Organic, Cultivated Civic Virtue

Organic, Cultivated Civic Virtue December 6, 2007

If a culture no longer believes there is an objective, reasonable truth that can be discovered, then can it be asserted by the governing authorities that such things as fundamental human rights, freedom of religion, and the idea that persuasion is better than coercion exist? Does the absence of belief in an imprinted rationality upon the created allow for the development of a warped “theology” where a given will can come to command nearly anything?

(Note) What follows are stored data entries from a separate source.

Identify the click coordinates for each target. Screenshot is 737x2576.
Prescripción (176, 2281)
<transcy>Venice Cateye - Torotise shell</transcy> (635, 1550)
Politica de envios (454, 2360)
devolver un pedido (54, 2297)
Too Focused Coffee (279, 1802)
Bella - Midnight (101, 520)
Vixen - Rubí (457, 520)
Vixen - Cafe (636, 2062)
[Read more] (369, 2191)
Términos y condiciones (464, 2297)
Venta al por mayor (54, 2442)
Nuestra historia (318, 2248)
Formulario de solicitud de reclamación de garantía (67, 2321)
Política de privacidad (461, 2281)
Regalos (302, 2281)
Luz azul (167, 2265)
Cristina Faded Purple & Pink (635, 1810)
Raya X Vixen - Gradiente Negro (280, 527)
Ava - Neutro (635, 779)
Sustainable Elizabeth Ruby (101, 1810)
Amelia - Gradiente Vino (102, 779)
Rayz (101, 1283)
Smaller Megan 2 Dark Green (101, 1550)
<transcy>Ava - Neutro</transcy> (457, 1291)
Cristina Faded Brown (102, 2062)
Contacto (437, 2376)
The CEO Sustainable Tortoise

The Greek etymology for “virtue” is “arete.” This term means something similar to our modern English concept of “excellence.” For Aristotle, virtue is a pleasurable pursuit tied to happiness. It is a trained habit that assists a good man to perform functions well. Humans are not only social and rational, but also moral, as we are able to formulate concepts such as just and unjust. Further, humans should be informed about virtue before a better community can be constructed – responsible, cooperative, and even courageous actions are not only desirable and superior to the alternative but necessary for succeeding generations. The education of virtue, its foundation in the well-ordered home, works for a desirable community where there are citizens of virtue and cooperation, and where elders actively convey a proven and honored code of ethics (honesty, restraint, hard work, and so on, that which is beneficial for the continued success of a community). In this way, the ties that bind the individual and the family to the larger community come to be understood, with responsibilities and rights firmly rooted in a shared and confident concept of what is good.

This good, in turn, can become a public good advantageous to all citizens: the person actively participating in civic life, being trustworthy and willing to reciprocate small, everyday private fortunes of goodwill is one who will flourish alongside the larger environment. I think that the tribal impulse is a powerful one through history, meaning that humans have not tended to bestow favor to others beyond their extended families. Civic virtue, however, can serve as a unifying moral underpinning of how a citizen relates to those in the immediate area as well as the larger society.

Yet given the mediocrity and vice that plague citizens, the clearly proven human capacity for great evil, and the difficulty of non-homogeneous populations in coming together not just to promote the common good but to simply have a discussion of the common good, what room for optimism remains among those who value civic virtue? How might those habits of personal living important for the sustained success of a community be cultivated? For Aristotle, citizenship consisted of political duties more than political rights. Citizens were to be taught to put individual interests aside in the service of their neighbors and the state, under the duties assigned and defined by the laws as determined by citizens who shared those values. He had a notion – to generalize greatly – of taking part in civic duties through shared community power, which may be thought of as something like our modern notion of deliberative political participation. Even so, it seems to me that a better (less utopian) view for the protection of virtue would be the “little platoons” and “mediating institutions” often associated with Edmund Burke.

The French Revolution, argued Burke, was dangerously full of abstract zeal for liberty and equality. The revolutionaries hastily tore down intermediate bodies and parochial loyalties that stood, and should stand, between the individual and the state. These “little platoons,” in his famous phrase, were attacked with high-minded and seemingly noble principles: no more feudal distinctions and no more special privilege for guilds and greedy churchmen. But the result was not a clean slate on which a new and equal society could be built, but instead the institutionalization of another privileged class. Further, the individual and the once-valuable mediating organizations were left more alone and defenseless than before, as an all-encompassing state – which in theory, belonged to the citizenry – was out of the reach of ordinary citizens. And abstract zeal for significant change so as to ‘protect’ what citizens cherish is certainly not a historical anomaly. Burke’s first constitutional principle is that a good constitution, a good political order, must organically grow out of the common experience of a people over a considerable period of time. It was not possible to create, from whole cloth, a quickly-improved constitutional order; an enduring and healthy constitution is the product of the struggles of the nation. It comes from learning the lessons of overreach and better understanding the boundaries of coercion, regardless of how seemingly noble and rhetorically persuasive the arguments for swift change.

It follows, I think, that social knowledge embodied in the common law and legal procedures must be anchored in family and individual morality. As the horrific carnage of the Twentieth Century has shown, governments do not very well impose a code of morals or ethics by fiat. Argument and clashing passions are ideally coordinated by convention, the wisdom of the past brought forward as a way of negotiation and compromise. This is the knowledge Burke wrote about in his denunciation of the French revolutionaries, who sought to bring about a form of heaven on earth with a priori thoughts and methods. And in fact the common law tends to contain within it information that cannot be brought effectively by constitutional guidance and legislative action: how conflicts in a given community arise and might be resolved, what justice could be defined as in a particular dispute, and the definitions of rational expectation for legal recourse. An open-ended, flexible response of law, in other words, is not effective when legislation or constitution remain the sole authorities. Further, those attempts to remake the legal order from the ground up, with little concern for culture and history, are a disservice to the very idea of community because the new code irrationally casts aside accumulated knowledge and prejudice (in its positive, and proper, meaning).